As of now, FMT for IBS remains investigational and is not an approved or routine therapy. Safety in IBS appears acceptable in the short term (transient mild GI side effects are common; serious adverse events are rare in trials, but there are isolated reports of weight gain or new conditions possibly triggered by FMT, underscoring the need for caution and screening). Given inconsistent data, guidelines do not currently recommend FMT for IBS outside of research settings [86]. But research is ongoing, and FMT could become a targeted therapy in the future if we learn how to select ideal donor microbiomes and identify which IBS patients are likely to respond (e.g., perhaps those with specific baseline dysbiosis markers). Additionally, refined approaches, such as defined microbial consortia (utilizing selected strains instead of whole stool), are being explored to achieve the benefits of FMT with greater control and safety [85,87].

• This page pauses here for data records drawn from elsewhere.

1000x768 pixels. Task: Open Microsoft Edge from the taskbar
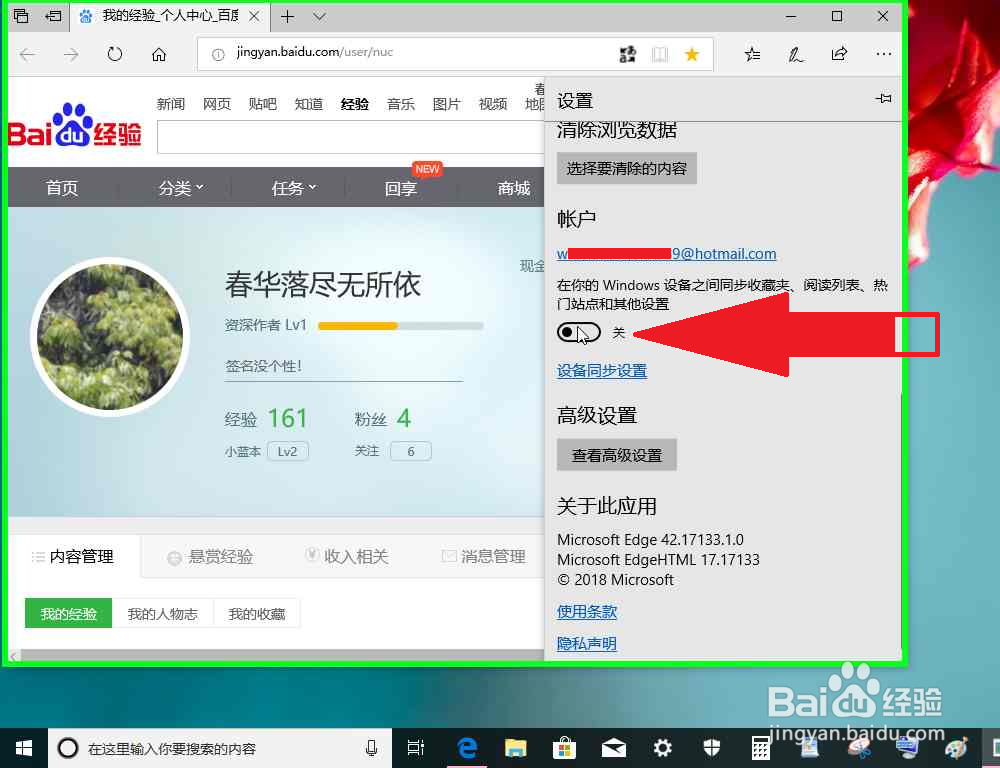click(466, 748)
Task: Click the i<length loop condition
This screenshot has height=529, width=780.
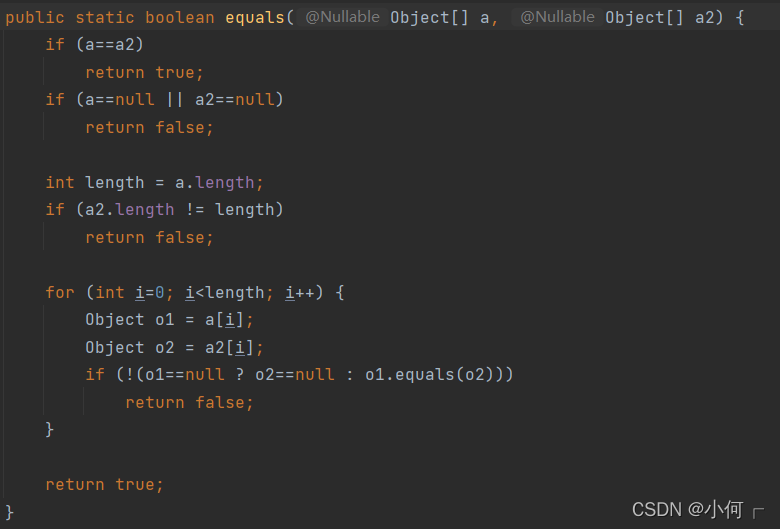Action: (x=225, y=292)
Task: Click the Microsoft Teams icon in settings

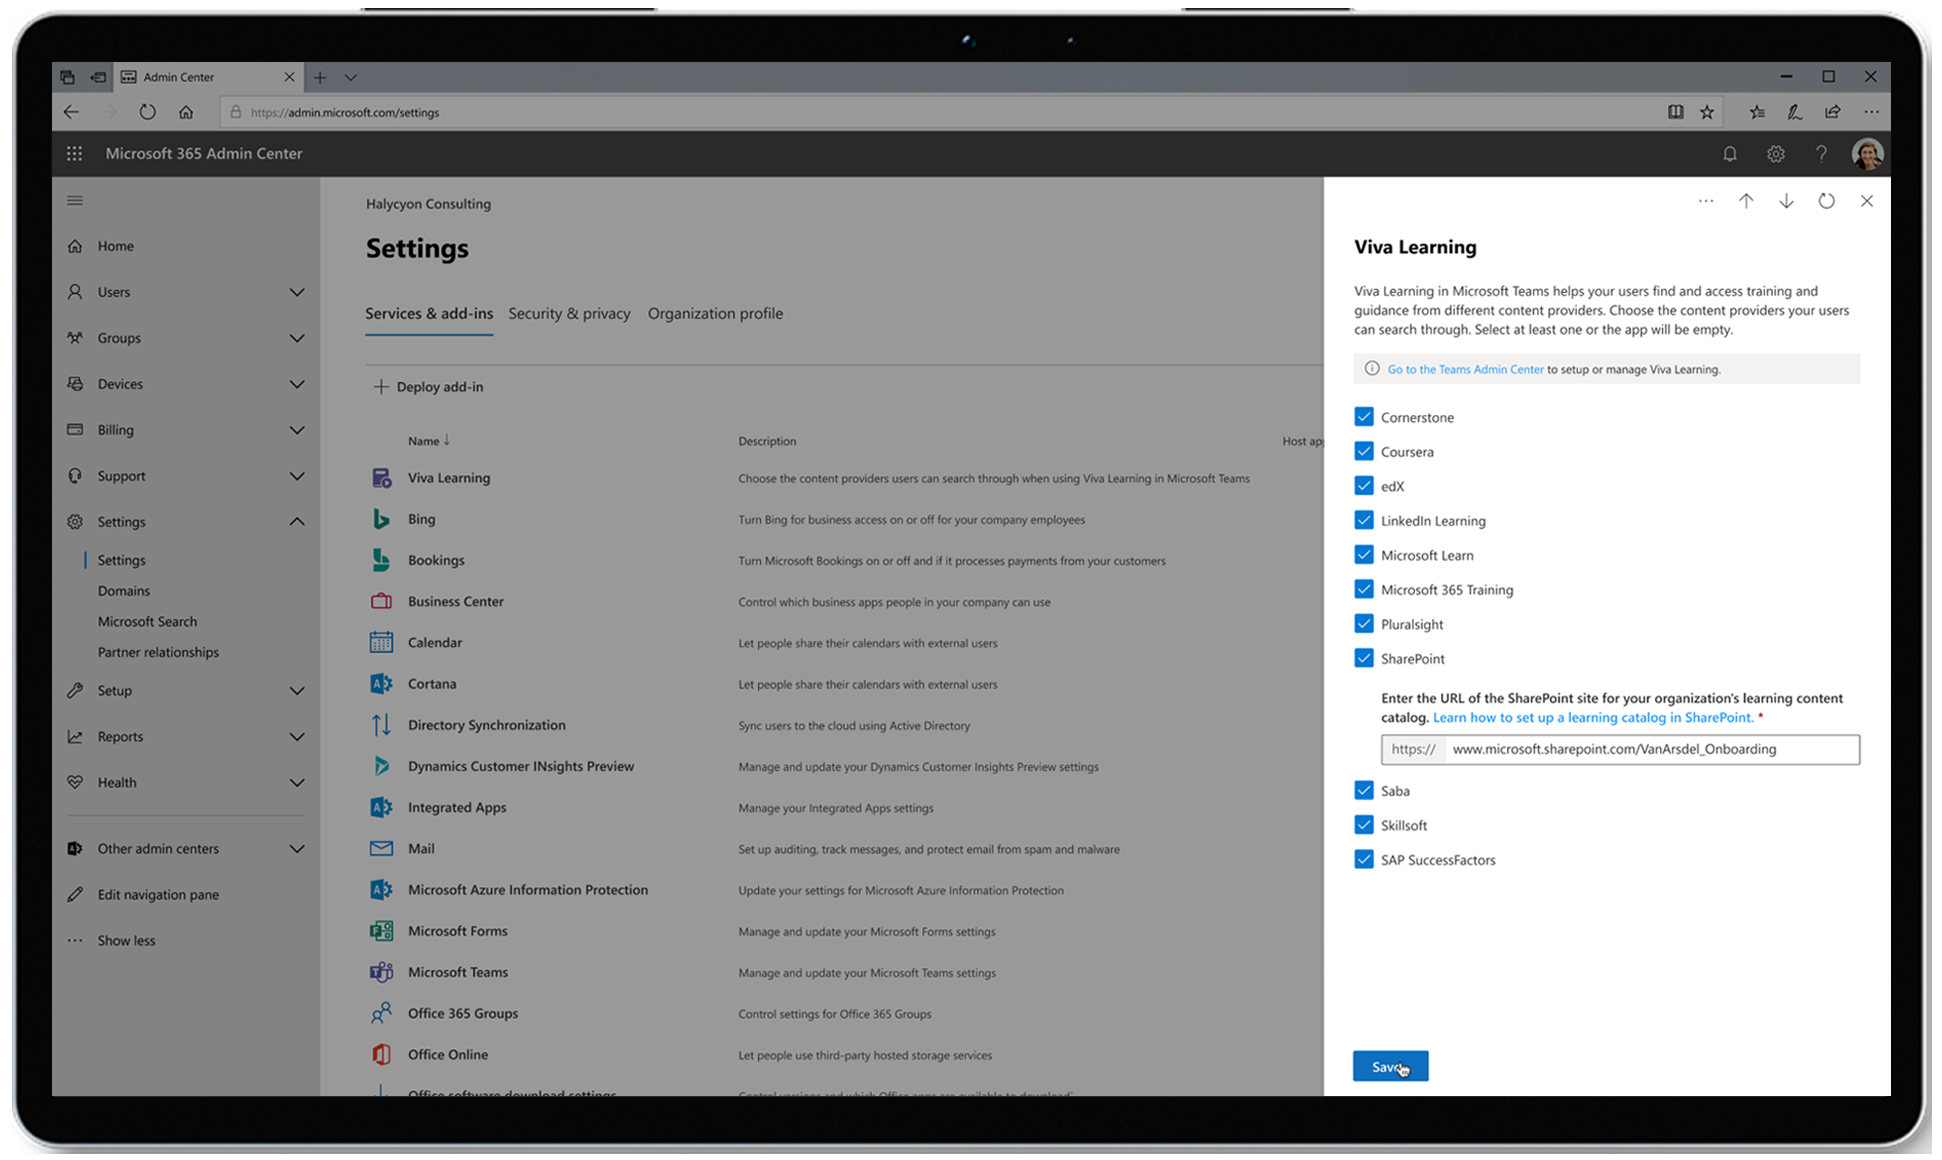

While FMT has historically been viewed as a peripheral consideration for SIBO—largely because it delivers microbes to the colon rather than the small intestine—recent data suggest its impact is more systemic than previously assumed. Notably, the presence of baseline SIBO has been shown to actually enhance the clinical efficacy of FMT given as infusion via nasogastric tube in patients with chronic constipation, resulting in superior colonic motility and symptom relief compared to those without overgrowth [88]. This shift from anecdotal observation to clinical evidence is further supported by randomized, placebo-controlled data demonstrating that FMT, also given in the form of oral capsules, can effectively eradicate SIBO, normalize breath tests, and reestablish microbial diversity [89]. Consequently, while SIBO management has traditionally focused on reducing bacterial load, these findings suggest that “resetting” the small intestinal environment via FMT may offer a novel therapeutic pathway, though further evidence is required before it can be integrated into routine practice.